PROBLEM DESCRIPTION: Your response should consist of every entry, unchanged.
#### EXTRACTED INFORMATION ####
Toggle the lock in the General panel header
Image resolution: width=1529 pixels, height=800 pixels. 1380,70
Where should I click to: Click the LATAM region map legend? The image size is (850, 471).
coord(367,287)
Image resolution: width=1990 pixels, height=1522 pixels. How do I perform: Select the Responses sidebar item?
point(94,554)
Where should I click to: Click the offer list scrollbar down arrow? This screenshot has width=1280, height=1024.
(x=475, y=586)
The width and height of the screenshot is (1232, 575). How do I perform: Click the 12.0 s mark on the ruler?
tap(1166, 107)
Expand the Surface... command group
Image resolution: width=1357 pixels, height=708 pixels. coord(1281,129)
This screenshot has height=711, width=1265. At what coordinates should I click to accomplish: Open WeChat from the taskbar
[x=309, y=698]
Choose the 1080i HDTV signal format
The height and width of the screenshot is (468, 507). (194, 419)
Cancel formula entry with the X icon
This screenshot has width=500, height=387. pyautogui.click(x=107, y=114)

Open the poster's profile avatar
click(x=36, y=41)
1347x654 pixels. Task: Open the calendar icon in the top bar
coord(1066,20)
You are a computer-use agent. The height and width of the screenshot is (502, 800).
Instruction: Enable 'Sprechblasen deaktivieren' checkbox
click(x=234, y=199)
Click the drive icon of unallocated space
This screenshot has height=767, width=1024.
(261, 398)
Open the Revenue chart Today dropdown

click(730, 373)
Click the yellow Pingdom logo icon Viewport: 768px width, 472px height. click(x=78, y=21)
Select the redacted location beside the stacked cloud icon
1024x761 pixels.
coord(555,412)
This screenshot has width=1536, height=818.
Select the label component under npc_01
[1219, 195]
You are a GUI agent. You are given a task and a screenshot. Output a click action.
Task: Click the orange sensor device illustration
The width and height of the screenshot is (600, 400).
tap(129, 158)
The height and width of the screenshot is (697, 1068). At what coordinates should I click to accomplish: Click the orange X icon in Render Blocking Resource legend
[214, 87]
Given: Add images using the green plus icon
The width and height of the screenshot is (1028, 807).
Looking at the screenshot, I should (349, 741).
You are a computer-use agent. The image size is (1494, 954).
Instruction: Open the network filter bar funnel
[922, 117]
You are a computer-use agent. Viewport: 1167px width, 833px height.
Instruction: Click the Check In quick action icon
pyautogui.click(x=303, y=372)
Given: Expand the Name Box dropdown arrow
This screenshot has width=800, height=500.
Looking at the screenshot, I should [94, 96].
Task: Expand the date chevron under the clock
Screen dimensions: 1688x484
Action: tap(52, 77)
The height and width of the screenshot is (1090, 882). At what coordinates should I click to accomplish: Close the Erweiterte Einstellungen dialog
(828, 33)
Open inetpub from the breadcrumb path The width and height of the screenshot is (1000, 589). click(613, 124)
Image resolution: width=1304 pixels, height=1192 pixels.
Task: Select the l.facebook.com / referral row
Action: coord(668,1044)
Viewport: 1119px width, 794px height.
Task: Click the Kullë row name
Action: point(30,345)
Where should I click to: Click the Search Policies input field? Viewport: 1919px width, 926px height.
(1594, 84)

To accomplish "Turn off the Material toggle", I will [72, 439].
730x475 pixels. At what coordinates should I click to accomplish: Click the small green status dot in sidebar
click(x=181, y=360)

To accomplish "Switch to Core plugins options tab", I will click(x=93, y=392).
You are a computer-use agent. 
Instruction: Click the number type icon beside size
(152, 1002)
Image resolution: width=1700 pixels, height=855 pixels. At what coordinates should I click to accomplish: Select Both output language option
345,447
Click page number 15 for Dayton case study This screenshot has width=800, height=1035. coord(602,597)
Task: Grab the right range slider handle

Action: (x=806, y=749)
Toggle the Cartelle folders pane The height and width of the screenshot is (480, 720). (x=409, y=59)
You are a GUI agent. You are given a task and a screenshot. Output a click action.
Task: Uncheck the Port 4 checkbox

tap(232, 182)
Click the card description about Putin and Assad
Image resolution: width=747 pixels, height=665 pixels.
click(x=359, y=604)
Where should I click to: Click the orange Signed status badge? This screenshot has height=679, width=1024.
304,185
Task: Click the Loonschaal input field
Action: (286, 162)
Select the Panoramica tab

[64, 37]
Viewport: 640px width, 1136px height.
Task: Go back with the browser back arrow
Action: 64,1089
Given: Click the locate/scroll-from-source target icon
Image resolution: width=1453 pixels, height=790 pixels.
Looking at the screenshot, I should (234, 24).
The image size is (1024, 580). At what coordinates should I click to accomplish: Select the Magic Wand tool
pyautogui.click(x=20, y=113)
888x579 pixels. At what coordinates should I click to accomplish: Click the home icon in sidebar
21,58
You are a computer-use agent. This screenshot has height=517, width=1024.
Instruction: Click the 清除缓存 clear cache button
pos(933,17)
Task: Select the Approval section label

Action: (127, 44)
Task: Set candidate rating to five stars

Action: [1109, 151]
####
WRITTEN SOLUTION:
Toggle the lock in the General panel header
Image resolution: width=1529 pixels, height=800 pixels. 1380,70
Where should I click to: Click the LATAM region map legend? The image size is (850, 471).
coord(367,287)
Image resolution: width=1990 pixels, height=1522 pixels. How do I perform: Select the Responses sidebar item?
point(94,554)
Where should I click to: Click the offer list scrollbar down arrow? This screenshot has width=1280, height=1024.
(x=475, y=586)
The width and height of the screenshot is (1232, 575). How do I perform: Click the 12.0 s mark on the ruler?
tap(1166, 107)
Expand the Surface... command group
Image resolution: width=1357 pixels, height=708 pixels. coord(1281,129)
This screenshot has height=711, width=1265. At what coordinates should I click to accomplish: Open WeChat from the taskbar
[x=309, y=698]
Choose the 1080i HDTV signal format
The height and width of the screenshot is (468, 507). (194, 419)
Cancel formula entry with the X icon
This screenshot has width=500, height=387. pyautogui.click(x=107, y=114)

Open the poster's profile avatar
click(x=36, y=41)
1347x654 pixels. Task: Open the calendar icon in the top bar
coord(1066,20)
You are a computer-use agent. The height and width of the screenshot is (502, 800).
Instruction: Enable 'Sprechblasen deaktivieren' checkbox
click(x=234, y=199)
Click the drive icon of unallocated space
This screenshot has height=767, width=1024.
(261, 398)
Open the Revenue chart Today dropdown

click(730, 373)
Click the yellow Pingdom logo icon Viewport: 768px width, 472px height. click(x=78, y=21)
Select the redacted location beside the stacked cloud icon
1024x761 pixels.
coord(555,412)
This screenshot has width=1536, height=818.
Select the label component under npc_01
[1219, 195]
You are a GUI agent. You are given a task and a screenshot. Output a click action.
Task: Click the orange sensor device illustration
The width and height of the screenshot is (600, 400).
tap(129, 158)
The height and width of the screenshot is (697, 1068). At what coordinates should I click to accomplish: Click the orange X icon in Render Blocking Resource legend
[214, 87]
Given: Add images using the green plus icon
The width and height of the screenshot is (1028, 807).
Looking at the screenshot, I should (349, 741).
You are a computer-use agent. The image size is (1494, 954).
Instruction: Open the network filter bar funnel
[922, 117]
You are a computer-use agent. Viewport: 1167px width, 833px height.
Instruction: Click the Check In quick action icon
pyautogui.click(x=303, y=372)
Given: Expand the Name Box dropdown arrow
This screenshot has width=800, height=500.
Looking at the screenshot, I should [94, 96].
Task: Expand the date chevron under the clock
Screen dimensions: 1688x484
Action: tap(52, 77)
The height and width of the screenshot is (1090, 882). At what coordinates should I click to accomplish: Close the Erweiterte Einstellungen dialog
(828, 33)
Open inetpub from the breadcrumb path The width and height of the screenshot is (1000, 589). click(613, 124)
Image resolution: width=1304 pixels, height=1192 pixels.
Task: Select the l.facebook.com / referral row
Action: coord(668,1044)
Viewport: 1119px width, 794px height.
Task: Click the Kullë row name
Action: point(30,345)
Where should I click to: Click the Search Policies input field? Viewport: 1919px width, 926px height.
(1594, 84)

To accomplish "Turn off the Material toggle", I will [72, 439].
730x475 pixels. At what coordinates should I click to accomplish: Click the small green status dot in sidebar
click(x=181, y=360)

To accomplish "Switch to Core plugins options tab", I will click(x=93, y=392).
You are a computer-use agent. 
Instruction: Click the number type icon beside size
(152, 1002)
Image resolution: width=1700 pixels, height=855 pixels. At what coordinates should I click to accomplish: Select Both output language option
345,447
Click page number 15 for Dayton case study This screenshot has width=800, height=1035. coord(602,597)
Task: Grab the right range slider handle

Action: (x=806, y=749)
Toggle the Cartelle folders pane The height and width of the screenshot is (480, 720). (x=409, y=59)
You are a GUI agent. You are given a task and a screenshot. Output a click action.
Task: Uncheck the Port 4 checkbox

tap(232, 182)
Click the card description about Putin and Assad
Image resolution: width=747 pixels, height=665 pixels.
click(x=359, y=604)
Where should I click to: Click the orange Signed status badge? This screenshot has height=679, width=1024.
304,185
Task: Click the Loonschaal input field
Action: (286, 162)
Select the Panoramica tab

[64, 37]
Viewport: 640px width, 1136px height.
Task: Go back with the browser back arrow
Action: 64,1089
Given: Click the locate/scroll-from-source target icon
Image resolution: width=1453 pixels, height=790 pixels.
Looking at the screenshot, I should (234, 24).
The image size is (1024, 580). At what coordinates should I click to accomplish: Select the Magic Wand tool
pyautogui.click(x=20, y=113)
888x579 pixels. At what coordinates should I click to accomplish: Click the home icon in sidebar
21,58
You are a computer-use agent. This screenshot has height=517, width=1024.
Instruction: Click the 清除缓存 clear cache button
pos(933,17)
Task: Select the Approval section label

Action: (127, 44)
Task: Set candidate rating to five stars

Action: [1109, 151]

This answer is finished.